1) I realized that Bible reading is so much easier than prayer. Allow me to explain--When you want to read the Bible more, you can make it specific, like, "I'll read two chapters every day" or "I'm going to get done with the Old Testament by the end of the year." But when it comes to prayer, there's no legalizing that. You can't easily tell when you're "good enough" or when you've "made it." I know that I need prayer to be a much bigger part of my life. I'll be working on that.

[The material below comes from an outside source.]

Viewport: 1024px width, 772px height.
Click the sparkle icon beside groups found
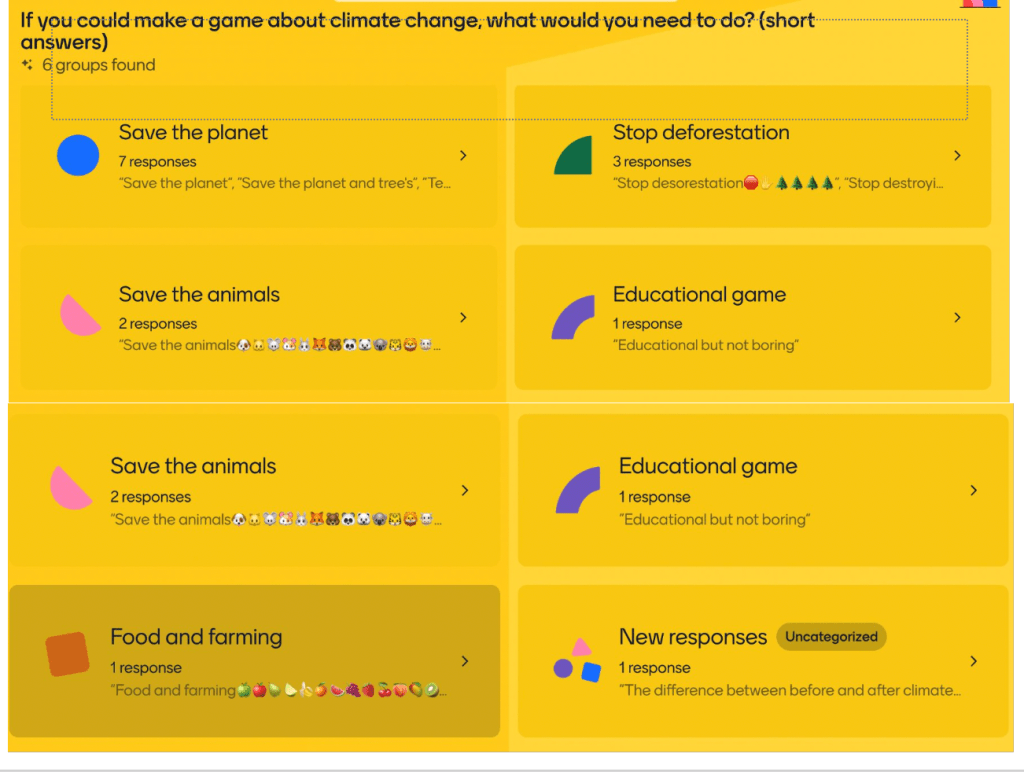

2) There will be times of encouragement and discouragement. Even in my Bible reading, lately, I've been seeing God's goodness to Israel (encouraging), then really bad kings (discouraging).But over all, God is just and merciful! I know this is really gross, but I thought it was such a vivid portrayal of God's wrath on those who hate Him, so I'll tell you about it. Yesterday I read about Jehoram (2 Chronicles 21), a really evil king following in the ways of Ahab (the Bible points out "for Ahab's daughter was his wife.") As soon as Jehoram became king, he killed all his brothers, and some of Israel's rulers. This guy wasn't very well liked, for obvious reasons--by God or by men. So God sent word via Email--I mean Elijahmail--to Jehoram that...well... his bowels would come out. Yep, he was extremely sick for two years, his family was taken by raiders, his bowels came out, and he died. I can't really imagine a worse way to die. Uh...well... no, never mind.. I can't. So that was both discouraging/encouraging, because he was such an evil king, and because he really got what he had coming to him. But then today, I got to see (2 Chronicles 22-23) how God used faithful people to crown a godly ruler. So I've been encouraged/discouraged in various ways lately. I was discouraged because of Wed. night's session, and wondered whether I was even saved, whether I truly loved God, just kind of broke down into pieces at Cabin Time. But on Thursday, I realized that God really is alive & working in me--although there are so many areas where my love for Him needs to grow. So then, I was encouraged by that, and encouraged to love God more and walk in His way.


3) I really want to make/copy resolutions for my life. Mom came up with this idea during Cabin Time, and I started reading the Resolutions of Jonathan Edwards. I didn't actually finish (there's a short-term resolution right there!) but got through enough to know that I really have some changes to make. So I'm going to copy some of Edward's resolutions--hope he doesn't mind!--and I may make some of my own.

4) I want to type up my notes. As I've said in small group before, when I am taking sermon notes in a hurry, my handwriting goes to pot. I think that this will make it much easier to re-read them in the future. I also think it will help me to culminate my thoughts into useful resolutions (see point #3).

5) I don't know why this is last, it really shouldn't be, but last is also a place of honor, so here goes. I'm so thankful for the faithful teaching & accountability I received at Snow Retreat, and continually recieve in church & One28. Pastor Sean's teaching and the accountability & discussion provided by others, primarily staff leaders, is so beneficial in my life. I know that it will be hard to graduate, knowing that I have to leave this behind. But hey, God has His road ahead, and I have had 5 fabulous years of teaching & accountability to impact me! So I thank you, leaders, for your faithfulness to be used by God, for the Love of God, to His glory.